Andy Warhol in Iran, the 2022 play by Brent Askari receiving its Chicago premiere at Northlight Theatre, is a frequently funny 70-minute one-act centered on an imaginary encounter between the artist and a young revolutionary during the very real 1976 visit Warhol made to Tehran to take Polaroids of the empress he used as the basis of a commissioned portrait.
That’s the superficial take on this two-hander crisply directed by B.J. Jones and starring Rob Lindley as a bemused and amusing Warhol and Hamid Dehghani as the impassioned Farhad, a would-be revolutionary who shows up at the artist’s hotel room to kidnap him in hopes of generating global publicity for the movement to overthrow the Shah and avenge those persecuted, tortured and killed by his brutal secret police agency, SAVAK. As the play progresses, we see Warhol’s famous paintings and images of the soon-to-come Iranian Revolution playing out on a sequenced screen positioned above the stage. Below, we get the latest variation on the story of two people who traverse a broad cultural gulf to discover they have much more in common than either imagined possible.
And on that basis, Andy Warhol in Iran is a fine night out at the theatre. You’re in and out in less time than it takes to stream a Netflix original movie and you can leave feeling that you’ve lightly grappled with a few of life’s big questions while enjoying a handful of genuine laughs.
Upon deeper consideration, though, Andy Warhol in Iran too often takes the easiest dramatic path. The revolutionary–performed with the right note of uncertainty by Dehghani, a director, playwright and actor who was born and raised in Iran–has personal reasons for wanting the Shah deposed. Religion does not play into the discussion, taking a thorny aspect of the historical moment completely out of the equation. And this Warhol is almost childishly naive. That was certainly the public persona he presented to the world, but a more nuanced depiction, one that explored the likely savvy guy behind that persona, would be welcome.
But that would require Askari to do a lot of speculating about the complexities of Warhol’s true nature, because the artist was deeply committed to artifice, even in his diary entries. So in the end, surface is all we really have access to when it comes to Andy Warhol. That playfully enigmatic nature is as much a part of his enduring appeal as his art.

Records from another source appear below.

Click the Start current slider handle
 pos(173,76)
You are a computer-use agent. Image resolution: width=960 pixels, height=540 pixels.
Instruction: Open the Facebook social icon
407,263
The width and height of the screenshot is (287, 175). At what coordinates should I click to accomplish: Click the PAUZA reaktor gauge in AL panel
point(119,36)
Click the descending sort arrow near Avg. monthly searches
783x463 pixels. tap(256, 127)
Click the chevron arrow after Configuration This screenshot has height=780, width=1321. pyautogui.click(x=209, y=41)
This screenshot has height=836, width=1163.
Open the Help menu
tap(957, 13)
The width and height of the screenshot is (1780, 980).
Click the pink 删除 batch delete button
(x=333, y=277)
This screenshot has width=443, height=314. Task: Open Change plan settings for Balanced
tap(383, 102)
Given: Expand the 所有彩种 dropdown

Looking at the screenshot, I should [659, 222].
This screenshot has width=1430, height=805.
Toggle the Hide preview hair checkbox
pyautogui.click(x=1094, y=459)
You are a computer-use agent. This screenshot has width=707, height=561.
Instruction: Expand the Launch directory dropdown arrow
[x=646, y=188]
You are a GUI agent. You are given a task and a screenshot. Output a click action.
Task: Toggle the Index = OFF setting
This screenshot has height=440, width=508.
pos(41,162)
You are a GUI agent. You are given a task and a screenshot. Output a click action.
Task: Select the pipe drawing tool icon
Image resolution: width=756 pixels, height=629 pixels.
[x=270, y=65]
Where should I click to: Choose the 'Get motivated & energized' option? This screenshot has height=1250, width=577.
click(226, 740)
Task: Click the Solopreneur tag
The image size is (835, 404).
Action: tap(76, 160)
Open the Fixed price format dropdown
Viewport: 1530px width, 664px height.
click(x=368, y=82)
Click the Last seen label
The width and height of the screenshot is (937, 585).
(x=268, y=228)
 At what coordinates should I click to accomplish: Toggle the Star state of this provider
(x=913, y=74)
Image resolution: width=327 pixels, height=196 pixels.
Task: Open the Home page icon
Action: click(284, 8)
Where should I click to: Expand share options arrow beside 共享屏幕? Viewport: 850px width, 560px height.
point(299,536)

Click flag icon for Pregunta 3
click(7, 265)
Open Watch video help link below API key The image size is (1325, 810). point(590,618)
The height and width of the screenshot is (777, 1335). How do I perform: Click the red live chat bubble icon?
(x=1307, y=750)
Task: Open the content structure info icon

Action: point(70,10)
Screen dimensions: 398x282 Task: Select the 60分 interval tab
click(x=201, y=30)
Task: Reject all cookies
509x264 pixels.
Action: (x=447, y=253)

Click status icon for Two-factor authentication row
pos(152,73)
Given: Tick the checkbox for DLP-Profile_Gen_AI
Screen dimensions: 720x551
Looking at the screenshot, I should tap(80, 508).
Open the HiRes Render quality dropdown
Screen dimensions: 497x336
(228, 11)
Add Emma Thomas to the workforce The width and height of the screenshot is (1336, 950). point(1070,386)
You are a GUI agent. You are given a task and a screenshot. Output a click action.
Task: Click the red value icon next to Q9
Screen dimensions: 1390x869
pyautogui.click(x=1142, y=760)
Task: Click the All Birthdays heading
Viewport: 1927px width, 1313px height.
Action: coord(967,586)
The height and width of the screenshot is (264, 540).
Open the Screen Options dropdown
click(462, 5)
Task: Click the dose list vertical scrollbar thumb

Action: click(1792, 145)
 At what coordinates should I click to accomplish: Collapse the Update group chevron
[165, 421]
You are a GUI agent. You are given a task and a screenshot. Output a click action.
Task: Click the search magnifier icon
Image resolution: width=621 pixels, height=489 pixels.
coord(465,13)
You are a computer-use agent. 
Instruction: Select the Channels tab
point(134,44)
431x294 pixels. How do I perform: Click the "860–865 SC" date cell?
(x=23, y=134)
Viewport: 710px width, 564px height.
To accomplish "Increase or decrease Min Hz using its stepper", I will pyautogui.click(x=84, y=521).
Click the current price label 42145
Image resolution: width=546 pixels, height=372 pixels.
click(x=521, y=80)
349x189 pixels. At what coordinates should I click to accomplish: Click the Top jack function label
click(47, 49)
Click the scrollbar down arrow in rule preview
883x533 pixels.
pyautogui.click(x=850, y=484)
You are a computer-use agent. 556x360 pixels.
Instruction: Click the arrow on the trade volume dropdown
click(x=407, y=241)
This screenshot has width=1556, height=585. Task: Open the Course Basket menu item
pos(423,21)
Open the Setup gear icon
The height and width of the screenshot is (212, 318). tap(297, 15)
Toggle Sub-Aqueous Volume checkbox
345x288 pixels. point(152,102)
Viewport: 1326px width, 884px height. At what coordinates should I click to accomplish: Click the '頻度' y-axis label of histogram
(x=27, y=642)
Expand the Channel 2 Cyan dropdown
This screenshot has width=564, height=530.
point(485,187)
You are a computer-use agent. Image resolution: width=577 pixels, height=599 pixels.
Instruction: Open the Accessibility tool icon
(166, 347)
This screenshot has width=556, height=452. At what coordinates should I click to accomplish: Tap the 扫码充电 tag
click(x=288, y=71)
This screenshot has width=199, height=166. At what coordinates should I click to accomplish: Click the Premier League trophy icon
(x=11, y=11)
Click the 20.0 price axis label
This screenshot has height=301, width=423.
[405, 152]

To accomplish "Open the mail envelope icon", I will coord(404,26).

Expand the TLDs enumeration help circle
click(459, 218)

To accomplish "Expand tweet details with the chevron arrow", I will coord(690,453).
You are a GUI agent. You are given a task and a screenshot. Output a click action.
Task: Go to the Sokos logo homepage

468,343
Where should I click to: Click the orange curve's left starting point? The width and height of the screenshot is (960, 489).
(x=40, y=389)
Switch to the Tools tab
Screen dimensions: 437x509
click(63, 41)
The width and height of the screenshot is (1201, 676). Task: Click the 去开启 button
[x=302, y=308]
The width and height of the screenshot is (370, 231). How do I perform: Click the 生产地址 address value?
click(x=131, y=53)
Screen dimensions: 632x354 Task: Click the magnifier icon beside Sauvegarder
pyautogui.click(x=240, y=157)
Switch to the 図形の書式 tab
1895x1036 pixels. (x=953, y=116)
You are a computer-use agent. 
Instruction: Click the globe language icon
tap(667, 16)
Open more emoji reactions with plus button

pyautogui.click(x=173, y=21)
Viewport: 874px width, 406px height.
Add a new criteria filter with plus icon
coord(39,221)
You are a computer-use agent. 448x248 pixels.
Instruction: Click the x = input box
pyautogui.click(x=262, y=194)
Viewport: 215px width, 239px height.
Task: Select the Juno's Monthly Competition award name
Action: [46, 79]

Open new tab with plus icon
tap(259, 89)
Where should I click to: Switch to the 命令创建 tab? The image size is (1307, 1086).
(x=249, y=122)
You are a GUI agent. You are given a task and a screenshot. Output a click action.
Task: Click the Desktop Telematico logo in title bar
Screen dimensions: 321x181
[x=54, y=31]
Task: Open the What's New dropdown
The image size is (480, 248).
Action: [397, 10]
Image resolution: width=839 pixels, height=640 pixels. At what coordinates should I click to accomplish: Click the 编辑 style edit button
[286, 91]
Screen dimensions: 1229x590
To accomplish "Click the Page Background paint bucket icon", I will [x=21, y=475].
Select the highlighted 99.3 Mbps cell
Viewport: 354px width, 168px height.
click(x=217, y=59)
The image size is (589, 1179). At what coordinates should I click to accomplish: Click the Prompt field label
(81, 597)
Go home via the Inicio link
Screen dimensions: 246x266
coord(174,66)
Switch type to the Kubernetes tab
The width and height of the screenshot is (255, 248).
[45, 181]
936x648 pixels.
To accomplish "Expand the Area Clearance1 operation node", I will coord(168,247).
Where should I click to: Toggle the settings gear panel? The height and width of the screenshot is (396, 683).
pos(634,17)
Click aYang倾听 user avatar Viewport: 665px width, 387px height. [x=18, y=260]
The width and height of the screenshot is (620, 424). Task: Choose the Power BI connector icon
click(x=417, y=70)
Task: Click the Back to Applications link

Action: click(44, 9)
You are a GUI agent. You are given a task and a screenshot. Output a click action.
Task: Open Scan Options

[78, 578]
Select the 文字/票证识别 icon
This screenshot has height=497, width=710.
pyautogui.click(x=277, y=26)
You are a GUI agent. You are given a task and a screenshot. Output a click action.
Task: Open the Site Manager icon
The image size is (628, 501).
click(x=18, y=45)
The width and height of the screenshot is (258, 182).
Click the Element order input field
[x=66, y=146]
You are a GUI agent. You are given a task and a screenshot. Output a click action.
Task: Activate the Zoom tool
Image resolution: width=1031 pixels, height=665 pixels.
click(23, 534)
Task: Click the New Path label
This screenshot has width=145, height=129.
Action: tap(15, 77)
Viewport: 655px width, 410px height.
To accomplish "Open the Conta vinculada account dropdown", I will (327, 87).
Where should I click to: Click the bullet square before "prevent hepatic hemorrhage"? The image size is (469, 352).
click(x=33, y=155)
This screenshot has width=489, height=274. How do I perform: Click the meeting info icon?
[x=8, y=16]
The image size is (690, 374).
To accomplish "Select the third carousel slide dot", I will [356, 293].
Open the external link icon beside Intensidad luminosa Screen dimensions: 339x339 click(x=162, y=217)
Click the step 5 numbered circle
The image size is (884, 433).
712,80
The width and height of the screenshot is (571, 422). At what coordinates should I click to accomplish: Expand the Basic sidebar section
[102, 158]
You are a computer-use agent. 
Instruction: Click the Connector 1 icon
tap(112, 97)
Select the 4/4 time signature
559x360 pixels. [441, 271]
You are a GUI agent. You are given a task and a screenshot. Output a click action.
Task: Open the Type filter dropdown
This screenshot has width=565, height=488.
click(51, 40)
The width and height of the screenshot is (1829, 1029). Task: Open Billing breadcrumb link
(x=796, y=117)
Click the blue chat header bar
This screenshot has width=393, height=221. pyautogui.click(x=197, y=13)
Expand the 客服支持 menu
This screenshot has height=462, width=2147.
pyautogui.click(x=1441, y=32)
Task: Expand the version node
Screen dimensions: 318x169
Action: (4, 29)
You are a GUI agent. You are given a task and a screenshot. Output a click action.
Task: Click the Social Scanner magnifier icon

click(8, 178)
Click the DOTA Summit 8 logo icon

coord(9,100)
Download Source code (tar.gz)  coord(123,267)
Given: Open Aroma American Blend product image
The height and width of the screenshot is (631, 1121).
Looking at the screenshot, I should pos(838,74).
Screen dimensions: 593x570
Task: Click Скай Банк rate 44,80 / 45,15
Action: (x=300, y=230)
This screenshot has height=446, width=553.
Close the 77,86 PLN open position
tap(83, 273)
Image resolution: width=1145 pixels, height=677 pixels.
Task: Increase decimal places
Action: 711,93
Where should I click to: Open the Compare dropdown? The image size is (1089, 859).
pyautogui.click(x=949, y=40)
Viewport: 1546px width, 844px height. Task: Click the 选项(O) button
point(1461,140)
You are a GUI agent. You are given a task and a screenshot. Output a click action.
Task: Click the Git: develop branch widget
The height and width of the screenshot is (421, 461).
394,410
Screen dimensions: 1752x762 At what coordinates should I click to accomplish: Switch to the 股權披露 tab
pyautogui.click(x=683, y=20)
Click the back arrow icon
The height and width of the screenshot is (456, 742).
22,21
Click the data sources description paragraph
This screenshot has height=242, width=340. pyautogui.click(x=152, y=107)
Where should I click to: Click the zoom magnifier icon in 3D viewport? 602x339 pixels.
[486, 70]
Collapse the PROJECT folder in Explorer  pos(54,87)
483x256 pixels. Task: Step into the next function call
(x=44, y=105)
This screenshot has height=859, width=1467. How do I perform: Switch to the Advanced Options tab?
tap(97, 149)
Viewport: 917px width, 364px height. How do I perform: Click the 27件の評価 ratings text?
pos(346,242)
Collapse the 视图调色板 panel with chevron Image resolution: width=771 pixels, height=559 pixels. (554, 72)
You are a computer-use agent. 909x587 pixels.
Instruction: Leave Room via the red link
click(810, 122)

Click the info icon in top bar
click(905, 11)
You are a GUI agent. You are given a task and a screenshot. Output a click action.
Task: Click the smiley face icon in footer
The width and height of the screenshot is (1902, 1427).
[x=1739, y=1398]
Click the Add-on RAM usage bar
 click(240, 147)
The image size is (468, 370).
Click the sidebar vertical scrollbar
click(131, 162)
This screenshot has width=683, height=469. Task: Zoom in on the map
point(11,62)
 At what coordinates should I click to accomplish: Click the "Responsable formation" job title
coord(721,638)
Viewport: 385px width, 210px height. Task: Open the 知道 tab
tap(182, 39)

In fairness, then, a superficial exploration of the supposedly liberal Warhol’s fawning, transactional relationships with autocrats like the Shah and Imelda Marcos is probably all we can expect from the available source material. Andrew Warhola didn’t just drop the final a from his last name, he shifted the letter to the end of person and hid behind the resulting persona throughout his adult life, sunglasses, wigs and all.
Still, when Warhol excuses himself for consorting with these devils by noting the regime that came after the Shah was just as violent and repressive as the one it replaced, it leaves a sour taste given the brave sacrifices so many Iranian women are currently making to protest the death in police custody of Mahsa Amini last September. Nearly 600 protesters have died so far in the effort to reclaim basic human rights. And while it is undeniably true that too many revolutionary efforts end with the imposition of new and different forms of repression, that is far from always the case. Just ask someone who lived in East Germany before the fall of the Berlin Wall what they think of such facile pronouncements.
In a world full of people deploying cynical justifications for their choice to ignore injustice and stay the most comfortable course, I’m not sure we need the ghost of Andy Warhol giving them cover.
Andy Warhol in Iran runs through February 19 at Northlight Theatre.